## PROBLEM DESCRIPTION
Please report how many lines of the listing contain the string "agent", giving the number only.

## INPUT RECORDS
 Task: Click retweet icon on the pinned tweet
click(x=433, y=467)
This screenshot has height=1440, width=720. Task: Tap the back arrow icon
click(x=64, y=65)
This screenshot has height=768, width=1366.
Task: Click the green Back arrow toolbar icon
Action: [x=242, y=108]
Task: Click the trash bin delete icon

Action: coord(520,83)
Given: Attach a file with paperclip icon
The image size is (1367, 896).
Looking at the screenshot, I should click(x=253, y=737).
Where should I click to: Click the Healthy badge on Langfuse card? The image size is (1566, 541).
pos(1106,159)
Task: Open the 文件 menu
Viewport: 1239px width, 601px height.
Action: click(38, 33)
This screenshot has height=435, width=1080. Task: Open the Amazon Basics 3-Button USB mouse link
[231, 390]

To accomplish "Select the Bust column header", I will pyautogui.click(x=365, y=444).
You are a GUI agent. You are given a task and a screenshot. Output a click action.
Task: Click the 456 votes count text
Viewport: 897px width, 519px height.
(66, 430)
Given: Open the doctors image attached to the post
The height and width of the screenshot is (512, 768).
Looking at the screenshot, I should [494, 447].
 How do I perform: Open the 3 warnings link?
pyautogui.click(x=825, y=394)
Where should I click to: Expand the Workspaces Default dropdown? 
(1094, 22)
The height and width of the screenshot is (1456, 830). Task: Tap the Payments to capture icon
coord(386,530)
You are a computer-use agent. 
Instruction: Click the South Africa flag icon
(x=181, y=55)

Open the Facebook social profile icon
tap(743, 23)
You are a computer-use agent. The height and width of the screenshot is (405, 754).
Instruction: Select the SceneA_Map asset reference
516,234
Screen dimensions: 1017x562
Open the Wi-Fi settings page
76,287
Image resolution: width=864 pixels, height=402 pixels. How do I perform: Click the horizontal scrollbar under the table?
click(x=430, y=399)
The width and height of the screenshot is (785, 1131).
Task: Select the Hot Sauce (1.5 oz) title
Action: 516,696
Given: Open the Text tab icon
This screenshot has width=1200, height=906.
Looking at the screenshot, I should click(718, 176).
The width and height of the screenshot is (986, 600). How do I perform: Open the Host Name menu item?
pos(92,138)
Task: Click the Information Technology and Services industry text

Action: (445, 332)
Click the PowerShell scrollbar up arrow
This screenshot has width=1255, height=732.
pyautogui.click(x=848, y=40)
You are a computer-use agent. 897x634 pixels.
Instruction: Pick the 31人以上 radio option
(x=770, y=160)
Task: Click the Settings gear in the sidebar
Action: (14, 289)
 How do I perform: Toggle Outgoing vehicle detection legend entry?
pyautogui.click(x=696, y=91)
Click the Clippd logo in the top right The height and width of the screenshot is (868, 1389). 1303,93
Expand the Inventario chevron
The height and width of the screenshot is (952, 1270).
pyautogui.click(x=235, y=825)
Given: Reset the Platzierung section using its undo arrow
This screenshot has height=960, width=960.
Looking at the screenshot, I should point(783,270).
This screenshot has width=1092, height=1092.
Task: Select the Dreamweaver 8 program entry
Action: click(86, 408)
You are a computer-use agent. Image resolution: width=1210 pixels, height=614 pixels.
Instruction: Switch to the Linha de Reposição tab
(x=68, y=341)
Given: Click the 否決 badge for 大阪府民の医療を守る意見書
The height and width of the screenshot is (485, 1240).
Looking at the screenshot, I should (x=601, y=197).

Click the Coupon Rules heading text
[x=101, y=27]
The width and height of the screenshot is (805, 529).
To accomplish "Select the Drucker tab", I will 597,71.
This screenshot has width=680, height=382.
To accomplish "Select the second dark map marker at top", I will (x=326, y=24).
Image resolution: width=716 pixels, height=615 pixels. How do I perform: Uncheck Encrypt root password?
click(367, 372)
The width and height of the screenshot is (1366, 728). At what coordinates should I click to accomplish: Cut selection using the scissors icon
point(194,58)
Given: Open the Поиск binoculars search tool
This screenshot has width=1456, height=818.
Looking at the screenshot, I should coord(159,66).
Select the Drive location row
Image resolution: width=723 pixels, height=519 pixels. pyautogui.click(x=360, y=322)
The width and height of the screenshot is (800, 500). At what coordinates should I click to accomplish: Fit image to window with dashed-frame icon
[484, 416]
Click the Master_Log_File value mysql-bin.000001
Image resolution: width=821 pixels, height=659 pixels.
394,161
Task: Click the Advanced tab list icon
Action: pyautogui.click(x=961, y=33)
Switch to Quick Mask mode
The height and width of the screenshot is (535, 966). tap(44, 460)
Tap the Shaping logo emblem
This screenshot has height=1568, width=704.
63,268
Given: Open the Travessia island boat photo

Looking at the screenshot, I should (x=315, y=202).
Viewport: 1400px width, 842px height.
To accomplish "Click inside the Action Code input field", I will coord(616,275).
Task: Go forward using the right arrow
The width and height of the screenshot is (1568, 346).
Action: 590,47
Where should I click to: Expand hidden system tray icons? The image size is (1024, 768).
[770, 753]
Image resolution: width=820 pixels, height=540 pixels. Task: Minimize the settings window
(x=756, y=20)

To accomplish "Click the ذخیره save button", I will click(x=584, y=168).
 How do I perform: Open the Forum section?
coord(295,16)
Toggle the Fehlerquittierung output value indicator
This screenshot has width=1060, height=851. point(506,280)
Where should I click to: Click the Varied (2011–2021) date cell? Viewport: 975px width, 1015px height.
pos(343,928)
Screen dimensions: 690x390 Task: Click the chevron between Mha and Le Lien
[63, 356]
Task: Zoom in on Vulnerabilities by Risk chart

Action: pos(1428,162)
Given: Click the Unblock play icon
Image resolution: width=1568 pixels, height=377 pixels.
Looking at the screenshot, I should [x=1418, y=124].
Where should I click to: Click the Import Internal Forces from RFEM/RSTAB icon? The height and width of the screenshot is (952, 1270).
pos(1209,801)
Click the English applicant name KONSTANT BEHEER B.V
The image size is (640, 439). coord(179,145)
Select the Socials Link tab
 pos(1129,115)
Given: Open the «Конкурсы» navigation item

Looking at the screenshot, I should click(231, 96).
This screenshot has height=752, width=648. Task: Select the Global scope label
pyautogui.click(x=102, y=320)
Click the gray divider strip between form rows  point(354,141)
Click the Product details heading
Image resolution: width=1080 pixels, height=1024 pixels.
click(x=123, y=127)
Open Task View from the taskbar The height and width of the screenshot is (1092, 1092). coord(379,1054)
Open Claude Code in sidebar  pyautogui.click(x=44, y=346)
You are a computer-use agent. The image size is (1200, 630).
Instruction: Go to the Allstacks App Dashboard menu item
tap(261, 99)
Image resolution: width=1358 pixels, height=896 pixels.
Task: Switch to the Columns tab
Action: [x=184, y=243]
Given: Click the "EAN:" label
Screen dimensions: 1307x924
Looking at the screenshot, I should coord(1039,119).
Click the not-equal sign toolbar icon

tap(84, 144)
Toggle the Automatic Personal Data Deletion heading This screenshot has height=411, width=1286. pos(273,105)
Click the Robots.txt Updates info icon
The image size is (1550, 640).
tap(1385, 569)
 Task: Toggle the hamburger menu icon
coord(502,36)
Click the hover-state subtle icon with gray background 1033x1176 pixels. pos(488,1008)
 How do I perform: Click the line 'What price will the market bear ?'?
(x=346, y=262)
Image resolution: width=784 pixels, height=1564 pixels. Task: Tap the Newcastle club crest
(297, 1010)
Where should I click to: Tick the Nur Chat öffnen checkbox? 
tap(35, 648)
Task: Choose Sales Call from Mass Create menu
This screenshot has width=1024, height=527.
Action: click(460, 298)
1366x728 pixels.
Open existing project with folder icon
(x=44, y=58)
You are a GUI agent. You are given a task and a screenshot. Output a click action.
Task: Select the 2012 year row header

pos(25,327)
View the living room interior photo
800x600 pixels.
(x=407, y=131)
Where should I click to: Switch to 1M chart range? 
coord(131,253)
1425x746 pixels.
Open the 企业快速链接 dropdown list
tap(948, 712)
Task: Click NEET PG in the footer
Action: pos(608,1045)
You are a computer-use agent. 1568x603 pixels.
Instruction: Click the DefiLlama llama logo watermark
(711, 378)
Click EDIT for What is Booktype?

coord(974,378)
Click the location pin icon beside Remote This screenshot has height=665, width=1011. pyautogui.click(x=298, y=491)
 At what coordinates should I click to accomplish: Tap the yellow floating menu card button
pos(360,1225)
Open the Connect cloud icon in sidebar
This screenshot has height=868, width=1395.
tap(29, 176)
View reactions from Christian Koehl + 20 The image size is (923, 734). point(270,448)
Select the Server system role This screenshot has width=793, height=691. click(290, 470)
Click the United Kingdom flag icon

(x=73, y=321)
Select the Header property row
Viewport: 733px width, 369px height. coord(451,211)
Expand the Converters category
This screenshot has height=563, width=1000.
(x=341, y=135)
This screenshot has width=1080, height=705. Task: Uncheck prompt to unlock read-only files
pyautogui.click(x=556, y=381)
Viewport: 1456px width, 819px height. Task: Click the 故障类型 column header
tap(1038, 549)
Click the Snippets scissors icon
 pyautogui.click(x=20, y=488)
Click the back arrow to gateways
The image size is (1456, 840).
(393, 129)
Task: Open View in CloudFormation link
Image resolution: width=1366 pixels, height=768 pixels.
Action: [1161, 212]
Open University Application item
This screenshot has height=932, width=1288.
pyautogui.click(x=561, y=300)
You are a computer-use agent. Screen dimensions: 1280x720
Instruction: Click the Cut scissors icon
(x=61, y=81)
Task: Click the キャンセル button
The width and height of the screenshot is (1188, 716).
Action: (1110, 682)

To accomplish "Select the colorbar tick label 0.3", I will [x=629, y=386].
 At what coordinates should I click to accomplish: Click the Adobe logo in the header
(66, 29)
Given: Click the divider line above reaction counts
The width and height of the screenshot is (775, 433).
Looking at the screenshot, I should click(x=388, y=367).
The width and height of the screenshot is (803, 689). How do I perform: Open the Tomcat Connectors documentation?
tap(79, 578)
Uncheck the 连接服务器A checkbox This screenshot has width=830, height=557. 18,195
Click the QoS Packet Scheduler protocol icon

## RESPONSE
9